-- DATASET ENTRIES follows --
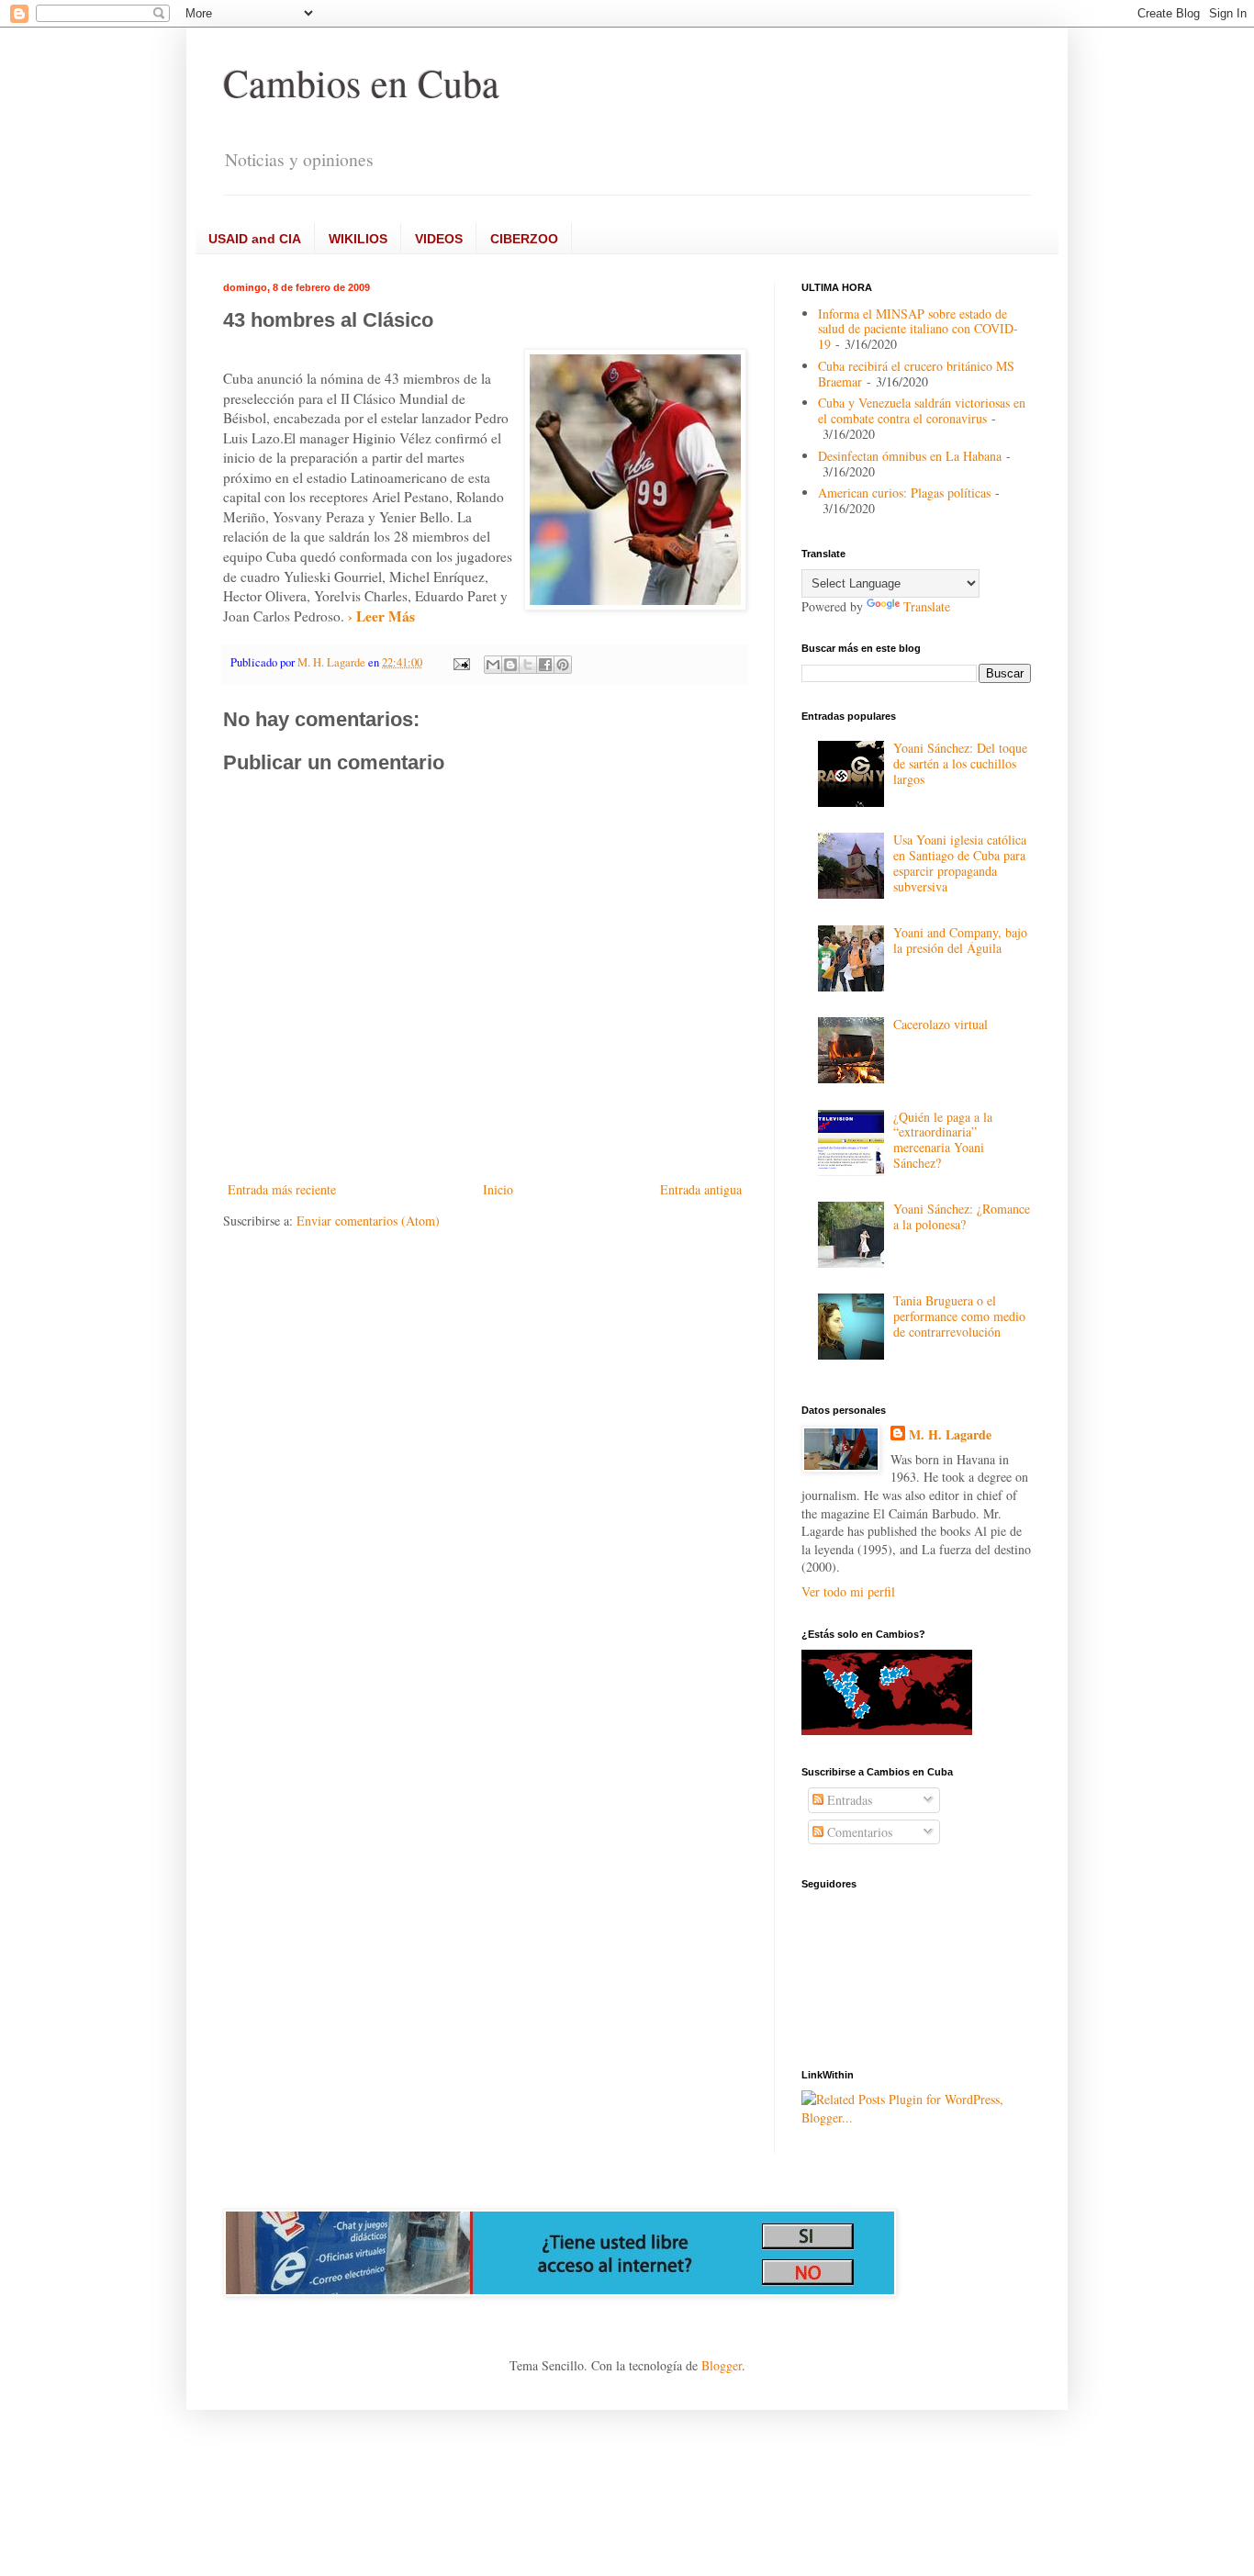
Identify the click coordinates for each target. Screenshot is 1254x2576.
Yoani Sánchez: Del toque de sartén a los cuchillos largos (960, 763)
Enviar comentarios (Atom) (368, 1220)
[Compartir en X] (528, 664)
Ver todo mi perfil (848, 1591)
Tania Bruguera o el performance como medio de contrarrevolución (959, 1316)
-- DATASET ENTRIES concluded --
-- DATASET ENTRIES follows --
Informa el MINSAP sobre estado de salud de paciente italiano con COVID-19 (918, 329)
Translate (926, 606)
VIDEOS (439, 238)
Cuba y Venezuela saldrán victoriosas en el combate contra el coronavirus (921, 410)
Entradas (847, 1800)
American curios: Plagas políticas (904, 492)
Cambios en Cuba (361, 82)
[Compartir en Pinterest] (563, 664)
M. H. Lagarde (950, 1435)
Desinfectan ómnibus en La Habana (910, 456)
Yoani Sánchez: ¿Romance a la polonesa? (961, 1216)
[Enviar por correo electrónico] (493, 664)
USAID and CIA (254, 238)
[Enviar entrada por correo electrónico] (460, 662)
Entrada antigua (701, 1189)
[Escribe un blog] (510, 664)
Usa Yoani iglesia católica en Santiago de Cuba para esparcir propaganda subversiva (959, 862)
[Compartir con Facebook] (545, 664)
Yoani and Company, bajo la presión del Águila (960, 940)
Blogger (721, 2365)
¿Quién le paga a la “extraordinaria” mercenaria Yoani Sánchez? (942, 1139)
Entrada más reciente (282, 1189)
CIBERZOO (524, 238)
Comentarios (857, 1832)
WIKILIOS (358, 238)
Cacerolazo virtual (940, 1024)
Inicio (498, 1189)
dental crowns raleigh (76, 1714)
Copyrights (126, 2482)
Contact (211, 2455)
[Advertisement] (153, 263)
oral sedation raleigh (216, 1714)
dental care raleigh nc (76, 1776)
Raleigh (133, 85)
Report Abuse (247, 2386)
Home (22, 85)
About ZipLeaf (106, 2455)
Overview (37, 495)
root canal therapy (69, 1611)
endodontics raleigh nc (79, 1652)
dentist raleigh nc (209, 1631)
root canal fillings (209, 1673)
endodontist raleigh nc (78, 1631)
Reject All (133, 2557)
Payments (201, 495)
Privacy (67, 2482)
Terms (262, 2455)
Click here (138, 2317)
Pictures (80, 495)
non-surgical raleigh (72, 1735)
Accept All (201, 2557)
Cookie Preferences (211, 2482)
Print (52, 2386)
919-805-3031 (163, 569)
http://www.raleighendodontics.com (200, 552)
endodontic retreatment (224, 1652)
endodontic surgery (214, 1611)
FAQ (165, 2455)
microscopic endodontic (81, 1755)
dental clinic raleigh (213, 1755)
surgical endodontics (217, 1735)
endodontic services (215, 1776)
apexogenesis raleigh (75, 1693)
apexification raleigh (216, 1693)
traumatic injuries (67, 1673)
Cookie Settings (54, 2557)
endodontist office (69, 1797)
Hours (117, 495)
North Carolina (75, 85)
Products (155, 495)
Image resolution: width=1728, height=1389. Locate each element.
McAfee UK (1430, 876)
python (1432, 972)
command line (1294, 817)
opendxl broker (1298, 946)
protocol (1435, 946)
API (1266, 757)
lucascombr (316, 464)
-- DATASET ENTRIES concluded --
→ WHAT YOU NEED TO DO
Working from the data above, extract solely the lines from the one containing "root canal fillings (209, 1673)" through the one containing "Products (155, 495)", exactly as they appear, both included.

→ RESULT OF THE TASK
root canal fillings (209, 1673)
endodontist raleigh nc (78, 1631)
Reject All (133, 2557)
Payments (201, 495)
Privacy (67, 2482)
Terms (262, 2455)
Click here (138, 2317)
Pictures (80, 495)
non-surgical raleigh (72, 1735)
Accept All (201, 2557)
Cookie Preferences (211, 2482)
Print (52, 2386)
919-805-3031 (163, 569)
http://www.raleighendodontics.com (200, 552)
endodontic retreatment (224, 1652)
endodontic surgery (214, 1611)
FAQ (165, 2455)
microscopic endodontic (81, 1755)
dental clinic raleigh (213, 1755)
surgical endodontics (217, 1735)
endodontic services (215, 1776)
apexogenesis raleigh (75, 1693)
apexification raleigh (216, 1693)
traumatic injuries (67, 1673)
Cookie Settings (54, 2557)
endodontist office (69, 1797)
Hours (117, 495)
North Carolina (75, 85)
Products (155, 495)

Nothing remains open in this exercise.